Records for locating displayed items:
——————————

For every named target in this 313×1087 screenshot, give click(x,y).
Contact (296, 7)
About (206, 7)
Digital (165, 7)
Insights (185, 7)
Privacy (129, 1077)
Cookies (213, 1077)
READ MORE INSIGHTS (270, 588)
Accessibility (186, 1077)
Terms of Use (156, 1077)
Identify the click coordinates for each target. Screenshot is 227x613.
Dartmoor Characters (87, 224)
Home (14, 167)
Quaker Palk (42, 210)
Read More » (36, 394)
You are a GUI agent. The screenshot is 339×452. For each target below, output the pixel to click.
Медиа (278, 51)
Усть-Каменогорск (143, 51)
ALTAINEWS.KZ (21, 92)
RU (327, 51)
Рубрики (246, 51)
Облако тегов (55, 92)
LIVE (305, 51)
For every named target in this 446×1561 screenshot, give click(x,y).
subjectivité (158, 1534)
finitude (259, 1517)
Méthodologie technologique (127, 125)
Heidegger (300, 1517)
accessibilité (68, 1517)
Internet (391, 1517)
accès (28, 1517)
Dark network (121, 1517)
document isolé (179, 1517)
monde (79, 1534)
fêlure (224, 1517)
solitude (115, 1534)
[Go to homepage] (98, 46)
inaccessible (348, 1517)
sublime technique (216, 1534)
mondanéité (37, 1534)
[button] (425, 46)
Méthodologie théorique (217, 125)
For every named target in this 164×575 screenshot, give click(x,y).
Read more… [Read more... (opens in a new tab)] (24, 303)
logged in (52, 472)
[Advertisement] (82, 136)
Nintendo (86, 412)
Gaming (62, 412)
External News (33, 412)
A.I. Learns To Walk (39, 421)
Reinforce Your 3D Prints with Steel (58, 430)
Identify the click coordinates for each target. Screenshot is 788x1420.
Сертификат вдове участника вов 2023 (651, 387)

——————————

• THE PROBLEM
Reproduce verbatim the lines of the material from the one containing "Screenshot is 788x1420." through the end of the material, both included.

• RESPONSE TO THE EXERCISE
Identify the click coordinates for each target. Screenshot is 788x1420.
Сертификат вдове участника вов 2023 (651, 387)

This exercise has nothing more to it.